Dans ces conditions, et au regard de ce contexte rapidement dressé, il nous paraît important de poser aujourd’hui la question de la possibilité du malentendu.

On peut en effet considérer que la possibilité du malentendu est une condition de la communication, et que l’ambition d’exclure le malentendu des échanges sociaux et/ou symboliques conduit à des formes de la communication susceptibles de se muer en violences psychologiques, politiques, sociales ou culturelles. Nier la possibilité du malentendu suppose en effet un contrôle sur la prolifération des significations et entraîne, le plus souvent, la domination et/ou la violence.

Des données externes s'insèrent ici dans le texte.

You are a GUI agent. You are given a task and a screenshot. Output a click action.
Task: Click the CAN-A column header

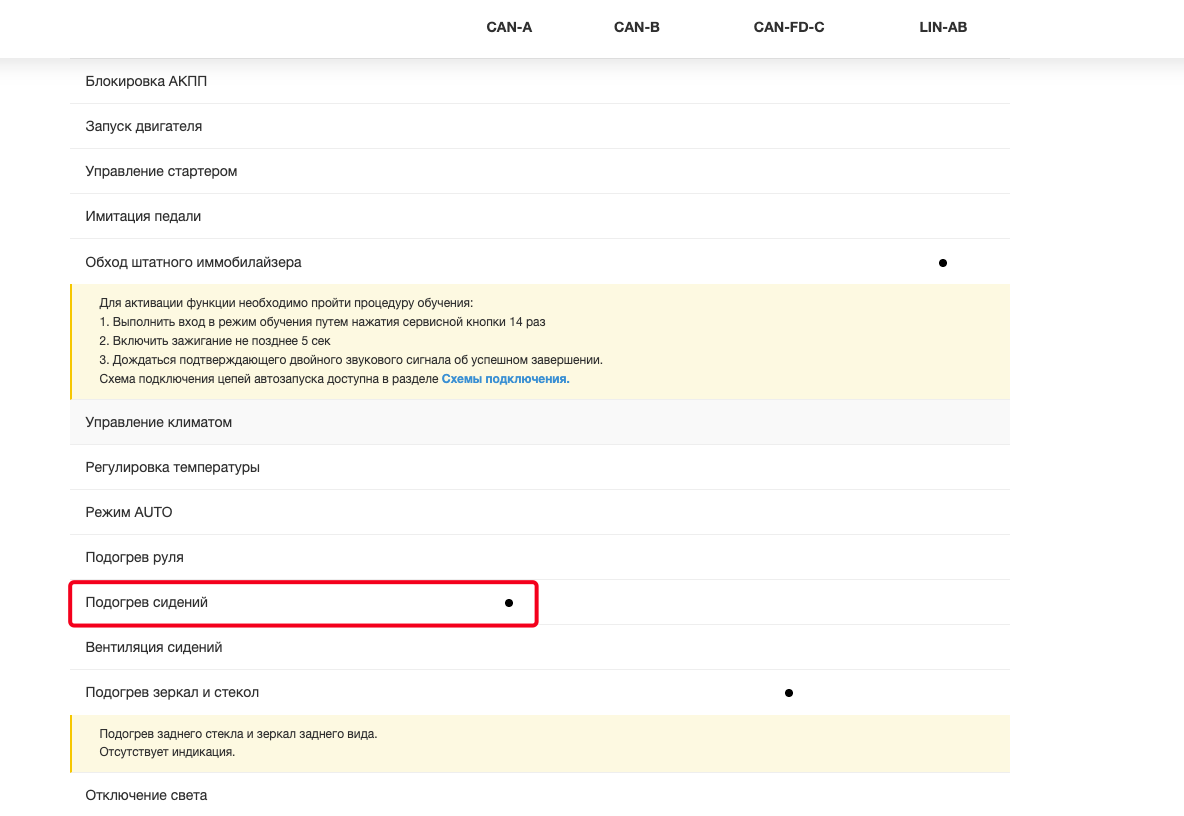click(509, 27)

Avec le malentendu se pose, aussi, toute la question de la légitimité de la parole et de la possibilité de « se » dire dans son propre idiome, ainsi que celle de la multiplicité des idiomes, etc. Outre les sciences de la communication, la question est donc susceptible de concerner de nombreuses disciplines, de la psychiatrie à l’anthropologie culturelle, en passant par les théories littéraires et culturelles, la sociologie, les relations internationales, les politiques du développement ainsi que les sciences de l’interprétation. Ayant une portée épistémologique autant que pratique, elle est porteuse d’enjeux humains et politiques importants. Comment fonctionner dans (ou grâce?) au malentendu, comment en parler ? Comment lui faire place ? Existe-t-il des lieux (la prison, l’asile, l’entreprise) où une logique managériale de communication totale rend a priori  impossible tout malentendu ? Et si c’est le cas, quelles sont alors les stratégies développées par les individus pour exister en dépit de cette impossibilité, pour récupérer une place, une parole, une subjectivité ?

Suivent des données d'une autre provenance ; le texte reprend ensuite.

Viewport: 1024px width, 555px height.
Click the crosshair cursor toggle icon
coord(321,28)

Le colloque se propose d’interroger les conditions de l’entente à partir de la possibilité du malentendu. Nous souhaitons en identifier les lieux et les formes, le débusquer là où il se manifeste comme consensus, ainsi qu’analyser les situations où il se révèle et en éclairer les processus, les fonctions et les enjeux politiques, humains et scientifiques. Nous voudrions également nous intéresser à la fécondité du malentendu, et examiner comment il est susceptible d’être une source de créativité scientifique, politique, sociale, culturelle et artistique.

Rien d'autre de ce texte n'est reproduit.